As Arthur L. Caplan, head of the center for Bioethics at the University of Pennsylvania, puts it, "I've never met a poor person, a person who lacks medical insurance or someone on Medicaid who is also a member of the Hemlock Society" _ a prominent right-to-die group that advocates legalizing physician-assisted suicide.
It is absurd, Caplan argues, for a country to carve out a right for a person to seek a physician's aid in hastening death, before assuring minimal access for that same person to seek a physician's treatment. No country can rest easy about adequate safeguards for assisted suicide when it has 30-million people uninsured and another 20-million who lack adequate insurance.
Caplan is among those who worry about judges deciding these issues. He would prefer to see the issue taken up by the political process. The result might well be the same, but at least it would be imposed by voters in the election booth, not by a few figures in robes.
Oregon has legalized assisted suicide through a referendum. California and Washington have come close, and may yet succeed. Not all citizens are happy with the consequences, but they cannot quarrel with the democratic way in which the decision was reached.
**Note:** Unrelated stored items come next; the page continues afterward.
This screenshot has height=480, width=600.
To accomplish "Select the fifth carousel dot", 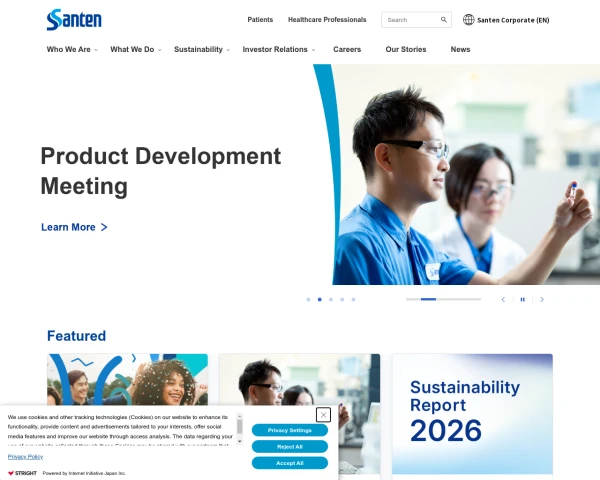I will coord(354,299).
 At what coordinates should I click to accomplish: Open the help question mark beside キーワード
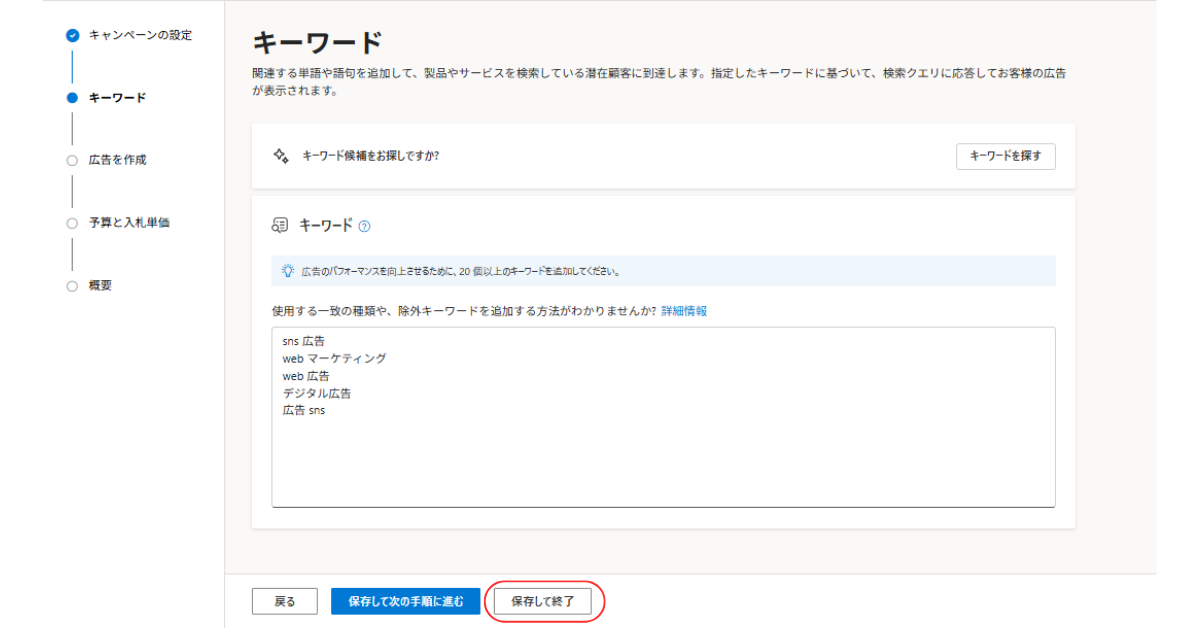(x=364, y=226)
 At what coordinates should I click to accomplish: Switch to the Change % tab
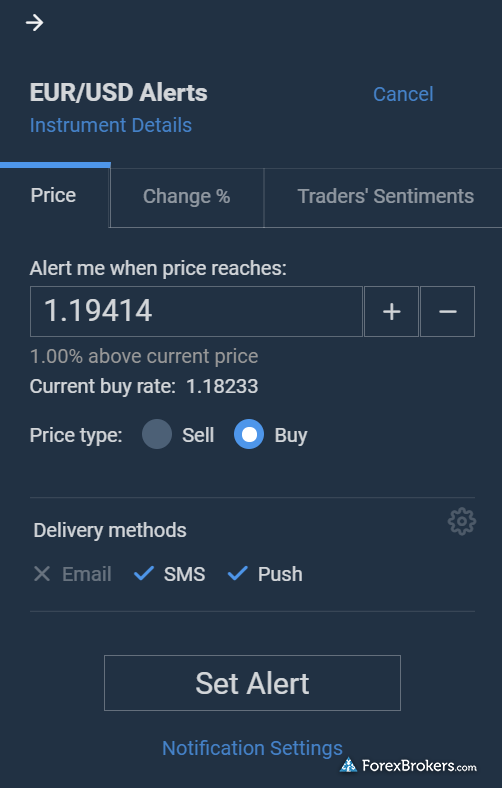pyautogui.click(x=186, y=196)
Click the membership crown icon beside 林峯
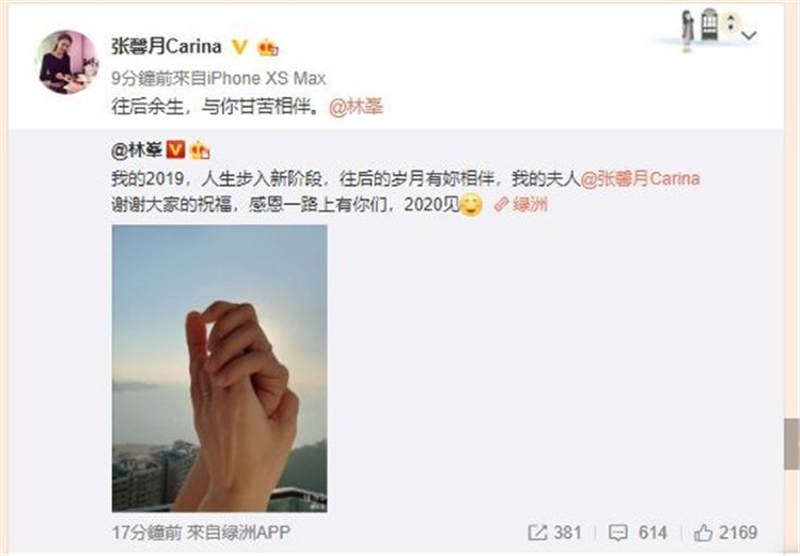The image size is (800, 556). point(199,150)
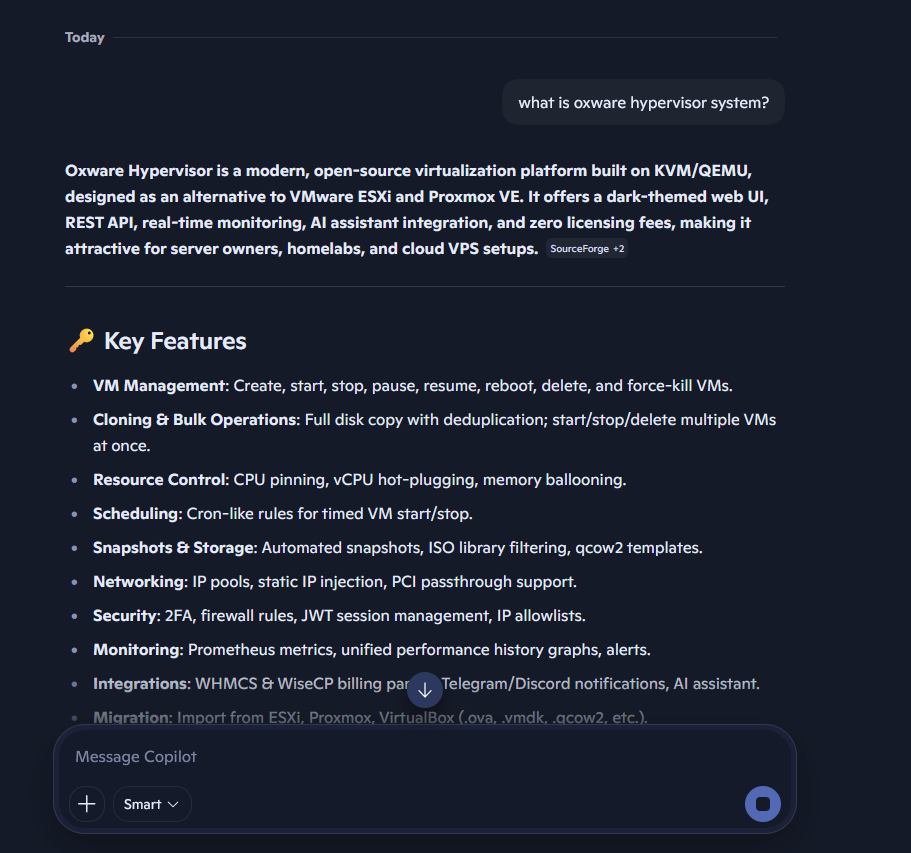Click the Snapshots & Storage label
Screen dimensions: 911x853
point(173,548)
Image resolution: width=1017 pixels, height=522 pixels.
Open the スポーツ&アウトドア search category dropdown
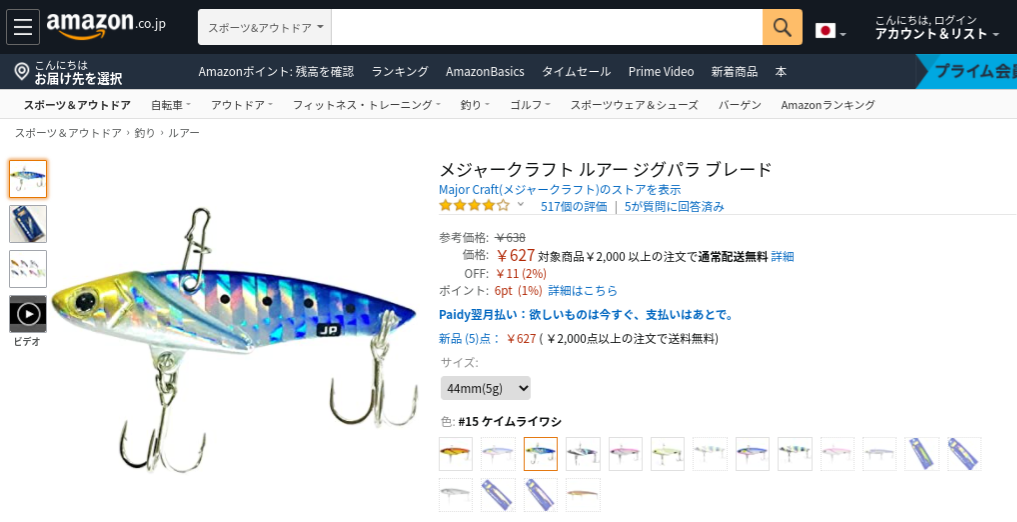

The political process gives every citizen a say. It also gives voice to the concerns of physicians like Stuart A. Grossman, director of neuro-oncology at the Johns Hopkins Oncology Center and a specialist on cancer pain.
Grossman points out that we are rarely able to stop people from dying when they really want to end their lives. If they are determined to die, they usually find a way to succeed.
But in his experience, many cancer patients who say they want to die don't really mean it.
"What they are usually asking for," Grossman says, "is a glimmer of hope. They don't know what to ask, so they ask to die."
Once patients get some help, whether for pain control, depression or some other problem, "they come back and thank us for addressing the issues," he says.
His fear is that physician-assisted suicide could become a shortcut, taking the attention away from the need to provide adequate care for symptoms so that patients can remain comfortable.
That is possible in all but the rarest cancer cases. "When I hear of somebody who ended their life because of pain, I get goose bumps," he says.
Pain and suffering is only one trouble spot for those worried about the dilemmas posed by physician-assisted suicide. The abysmal state of long-term care _ both quality and cost _ in this country raises its own warning signs. Ask yourself, as Caplan does, "Would you rather spend three months in a prison or in a nursing home?" Your hesitation in answering tells volumes about this part of our health-care system.
Until we can assure good long-term care and provide insurance for it, until good hospice programs are widely available, and until we reduce the cultural and ethnic distrust spurred by a health-care system inaccessible to many Americans, carving out a right to physician-assisted suicide will create more problems than it solves.
That is not to say that physician-assisted suicides are always bad. But without adequate safeguards _ the kind best hammered out in the political process _ there will always be nagging doubt that all the people who might choose it really understood their options.
Sara Engram is deputy editorial-page editor of the Baltimore Sun.